Extracted text:
********************

Gary's brother Jim has just written a book ... and as a co-founding member of The Lettermen, I think you'll find it quite interesting.  Keep watching these Forgotten Hits pages for our review, coming up later in the week. (kk)   

Two things came to my mind today after reading your Sunday comments. First, during your discussion on the tour of Route 66 reminded me of the tune by Nelson Riddle out of 1962. Occasionally, stations would turn the record over and play the flip side, a song which the Ventures also recorded.
Finally, you mentioned at the end you felt like going in to the kitchen and taking some Alka Seltzer and putting it into a glass of water. Would you believe the other day I felt like going in to my kitchen and pouring me a cup of Folger's coffee (a beverage I don't drink at all) after thinking of another record I haven't heard in many years, also out of the year 1962. Know which one I'm talking about?

Could it be this one???  


Let me know if I guessed right.  But the more I thought about it, the more I think it was Maxwell House ... and not Folgers ... that used the little percolator jingle.  Anybody out there know for sure?  
Billy Joe and the Checkmates took their "Percolator Twist" into The Top Ten in 1962.
I neglected to mention yesterday that the instrumental T-Bones hit "No Matter What Shape (Your Stomach's In)"   (#3, 1966) consisted of Donny Hamilton on guitar, Joe Frank Carollo on bass and Tommy Reynolds on drums.  Five years later, these same three guys would SING their way to the top of the charts with "Don't Pull Your Love", a song first offered to ... and rejected by ... The Grass Roots!  Four years later they topped the charts again with "Fallin' In Love".  (kk)

I saw that you were going to do book reviews next week.
I leave you with this question ... When do you find time to read???
Frank B.
I spend a lot of time in the bathroom!!! (lol)

This week we'll be catching up on some book reviews that have been piling up.  The holidays brought a slew of new releases ... as well as ample time to catch up on few others that have been piling up in my collection.

You'll find ALL of these titles recommended to our readers ... and ordering information for each is included in the review.

Enjoy ... and feel free to submit your OWN reviews for any of these titles. 

First up today ... two beautiful "coffee table" books.

********************

Goal of the exercise:
According to the Forgotten Hits post, who played drums on the T-Bones hit "No Matter What Shape (Your Stomach's In)"? Rely only on the Forgotten Hits post to answer.

********************

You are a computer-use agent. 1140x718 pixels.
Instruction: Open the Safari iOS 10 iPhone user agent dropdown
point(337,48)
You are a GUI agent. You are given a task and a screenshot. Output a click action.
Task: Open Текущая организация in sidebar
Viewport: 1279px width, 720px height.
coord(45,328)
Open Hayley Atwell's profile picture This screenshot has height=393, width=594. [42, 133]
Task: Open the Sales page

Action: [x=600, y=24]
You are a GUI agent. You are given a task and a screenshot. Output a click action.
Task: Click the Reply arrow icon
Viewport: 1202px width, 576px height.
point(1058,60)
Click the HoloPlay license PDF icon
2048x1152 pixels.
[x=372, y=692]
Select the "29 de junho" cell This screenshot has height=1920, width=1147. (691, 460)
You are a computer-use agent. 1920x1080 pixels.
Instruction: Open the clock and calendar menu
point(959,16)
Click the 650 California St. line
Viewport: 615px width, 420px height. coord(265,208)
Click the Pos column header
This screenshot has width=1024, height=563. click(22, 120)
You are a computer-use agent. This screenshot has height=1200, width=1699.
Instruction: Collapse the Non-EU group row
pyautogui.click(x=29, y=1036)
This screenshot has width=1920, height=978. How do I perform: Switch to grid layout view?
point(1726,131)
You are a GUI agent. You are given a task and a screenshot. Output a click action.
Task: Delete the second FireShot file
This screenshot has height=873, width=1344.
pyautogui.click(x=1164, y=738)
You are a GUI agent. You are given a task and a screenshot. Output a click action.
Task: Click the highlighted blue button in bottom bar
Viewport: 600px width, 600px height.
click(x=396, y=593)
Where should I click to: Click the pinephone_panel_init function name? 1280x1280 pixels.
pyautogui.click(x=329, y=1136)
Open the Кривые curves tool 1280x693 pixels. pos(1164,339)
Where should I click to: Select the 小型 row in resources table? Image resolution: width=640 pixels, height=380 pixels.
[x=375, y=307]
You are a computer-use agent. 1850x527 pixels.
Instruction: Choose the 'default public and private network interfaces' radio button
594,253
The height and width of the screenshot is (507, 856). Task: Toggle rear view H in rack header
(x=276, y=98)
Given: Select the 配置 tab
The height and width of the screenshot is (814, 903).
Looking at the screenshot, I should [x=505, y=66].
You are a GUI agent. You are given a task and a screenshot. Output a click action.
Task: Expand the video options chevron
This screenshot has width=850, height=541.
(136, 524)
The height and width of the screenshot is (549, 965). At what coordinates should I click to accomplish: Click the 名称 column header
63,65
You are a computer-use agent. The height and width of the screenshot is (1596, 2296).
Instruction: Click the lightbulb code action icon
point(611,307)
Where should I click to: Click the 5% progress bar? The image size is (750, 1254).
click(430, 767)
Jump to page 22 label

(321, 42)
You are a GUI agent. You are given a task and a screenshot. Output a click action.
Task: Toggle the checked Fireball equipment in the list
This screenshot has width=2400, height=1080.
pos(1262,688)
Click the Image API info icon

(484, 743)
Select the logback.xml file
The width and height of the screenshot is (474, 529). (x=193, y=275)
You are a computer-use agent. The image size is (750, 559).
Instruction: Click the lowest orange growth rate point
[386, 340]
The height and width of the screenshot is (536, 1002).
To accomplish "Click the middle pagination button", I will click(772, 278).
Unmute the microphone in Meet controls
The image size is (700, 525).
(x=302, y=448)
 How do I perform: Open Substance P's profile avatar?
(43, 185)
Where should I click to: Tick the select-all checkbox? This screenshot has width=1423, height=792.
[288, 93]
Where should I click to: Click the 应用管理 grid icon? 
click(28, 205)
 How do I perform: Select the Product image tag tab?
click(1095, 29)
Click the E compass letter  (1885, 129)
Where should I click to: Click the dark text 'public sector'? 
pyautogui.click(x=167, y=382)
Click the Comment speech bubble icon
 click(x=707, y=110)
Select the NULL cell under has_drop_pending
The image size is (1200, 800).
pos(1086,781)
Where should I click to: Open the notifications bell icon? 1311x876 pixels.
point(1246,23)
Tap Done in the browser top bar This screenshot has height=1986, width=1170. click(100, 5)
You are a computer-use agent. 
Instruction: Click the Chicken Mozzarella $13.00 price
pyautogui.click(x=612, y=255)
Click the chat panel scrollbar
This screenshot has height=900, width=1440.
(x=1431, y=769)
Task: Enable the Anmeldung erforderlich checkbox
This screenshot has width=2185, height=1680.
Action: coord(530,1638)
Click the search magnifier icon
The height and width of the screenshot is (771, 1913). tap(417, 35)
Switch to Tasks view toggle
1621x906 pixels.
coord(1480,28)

********************

Answer to this problem:
Tommy Reynolds